Penetapan UU Mahar Pakistan ini, jika kita lihat dari konsep Ushul Fiqh dalam membuat hukum, sesuai dengan teorimaslahah, lebih mengerucutnya kepadamaslahah mursalah, karena dalam al-Qur’an dan hadits tidak ada secara eksplisit yang menjelaskan batasan maksimal mahar.[22]Dan UU ini sejalan dengan konsep Maqashid as-Syari’ah, untuk menjaga keturunan.Hifdzun nasl.[23]

      
















Bab IV
Penutup

A.  Kesimpulan
Jumlah mahar dalam al-Qur’an menggunakan istilah yang fleksibel, dalam artima’ruf, yang dapat diartikan sepantasnya, sewajarnya, semampunya, atau sesuai dengan ketentuan adat istiadat yang berlaku.Jaditidak ada batasan maksimal dalam memberikan mahar, sebagaimana UU Pakistan.Dan Kompilasi Hukum Islam Indonesia yang membahas mengenai masalah mahar, lebih sesuai dengan fiqh munakahat.
B.  Penutup
Demilianlah makalah yang dapat penulis paparkan mengenai UU mahar Pakistan ditinjau dari Fiqh Munakahat yang di ulas secara singkat.Semoga uraian secara ringkas ini bisa menambah sedikit wawasan keilmuan.Tak ada gading yang tak retak oleh karena itu kritik dan saran yang konstruktif selalu penulis harapkan untuk kebaikan makalah selanjutnya.

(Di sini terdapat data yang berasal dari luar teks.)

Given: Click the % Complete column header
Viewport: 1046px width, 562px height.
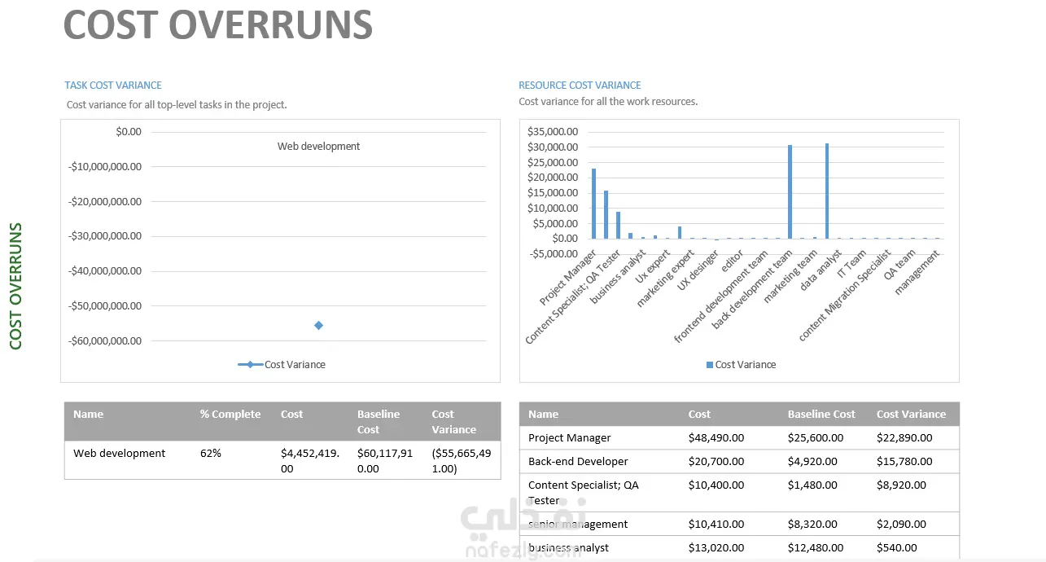Looking at the screenshot, I should [230, 414].
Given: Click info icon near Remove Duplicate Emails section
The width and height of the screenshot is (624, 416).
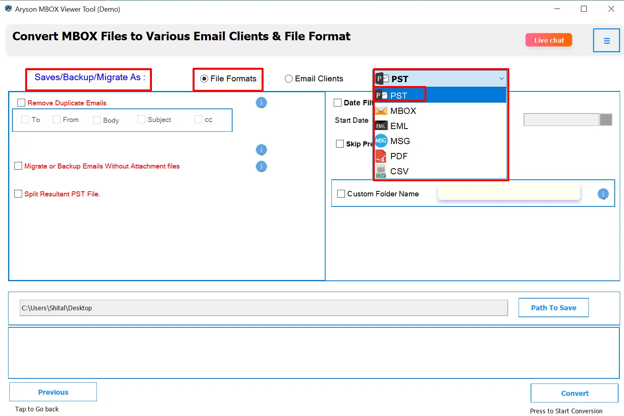Looking at the screenshot, I should click(x=262, y=103).
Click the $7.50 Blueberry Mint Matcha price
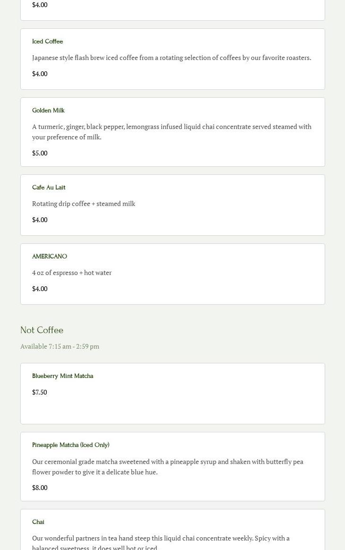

[1] Khoiruddin Nasution, HUKUM PERKAWINAN 1, Yogyakarta: ACAdeMIA + TAZZAFA, 2004, h.146-151.
[2] Tahir Mahmood, PERSONAL LAW IN ISLAMIC COUNTRIES, New Delhi: Academy of Law and Religion, 1987,149-151.
[3]KHI pasal 1
[4]KHI pasal 30.
[5]KHI pasal 31.
[6]KHI pasal 32.
[7]KHI pasal 33.
[8]KHI pasal 34.
[9]KHI pasal 35.
[10]KHI pasal 36.
[11]KHI pasal 37.
[12]KHI pasal 38.
[13] Soemiyati, HUKUM PERKAWINAN ISLAM DAN UNDANG-UNDANG PERKAWINAN, Yogyakarta: LIBERTY, 2007, h. 56.

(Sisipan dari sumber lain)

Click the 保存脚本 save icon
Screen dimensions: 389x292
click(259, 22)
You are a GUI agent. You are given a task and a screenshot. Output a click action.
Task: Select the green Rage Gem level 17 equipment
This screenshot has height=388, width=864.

[14] Abdul Rahman Ghozali, FIQH MUNAKAHAT, Jakarta: PRENADA MEDIA GROUP, 2003, h. 84-87.
[15] Ibnu Rusyd, BIDAYATUL MUJTAHID,terj,. : Buku Islam Rahmatan, h.13-14.

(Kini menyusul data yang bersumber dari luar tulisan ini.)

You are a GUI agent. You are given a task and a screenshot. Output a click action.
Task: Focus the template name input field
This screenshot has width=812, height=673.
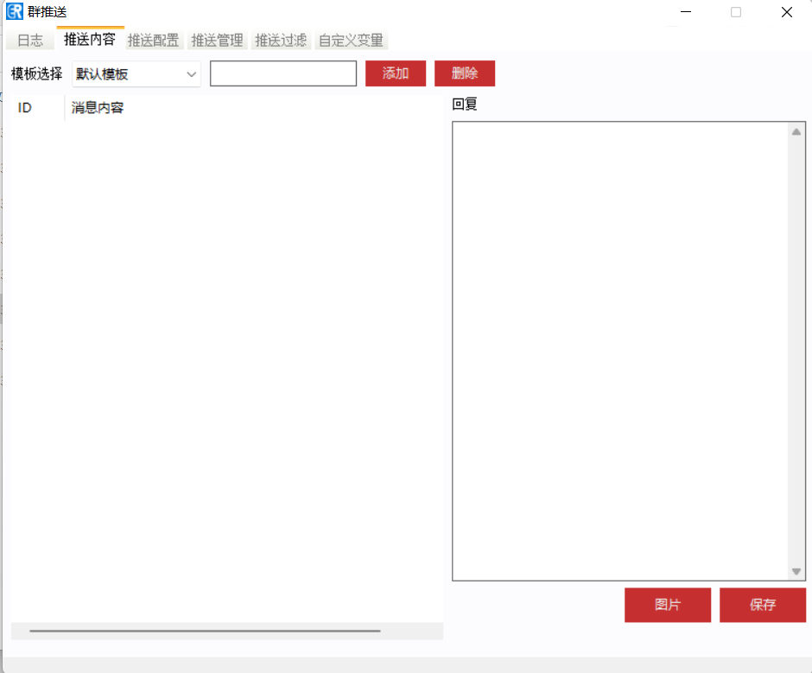tap(282, 74)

[16]Abdul Rahman Ghozali. Op.cit. h. 88-89.
[17] Abdul Ghofur Anshori, HUKUM PERKAWINAN ISLAM Perspektif Fikih dan Hukum Positif, Yogyakarta: UII Press Yogyakarta, 2011, 86-88.
[18] M. Quraish Shihab, TAFSIR AL-MISHBAH Pesan,Kesan, dan Keserasian al-Qur’an, Tangerang: Lantera Hati, 2005, h. 407, Vol. 2.
[19] DEPARTEMEN AGAMA RI DIREKTORAT JENDERAL PEMBINAAN KELEMBAGAAN AGAM ISLAM, ALASAN SYAR’I TENTANG PENERAPAN KOMPILASI HUKUM ISLAM, 1998. h. 27.
[20]Khairuddin Nasution. op. cit h. 148-149.
[21]Ayah Tak Mampu Bayar Mas Kawin, 4 Wanita Pakistan Bunuh Diri,” dalam www.Detiknews.com akses tanggal 28 Oktober 2013.
[22]Satria Effendi, Ushul Fiqh, Jakarta : KENCANA PRENADA MEDIA GROUP, 2005, h. 150.
[23]Mukhtar Yahya, Fatchur Rahamn, DASAR-DASAR PEMBINAAN HUKUM FIQH ISLAM, Bandung: Al-Ma’arif, 1986, h. 334.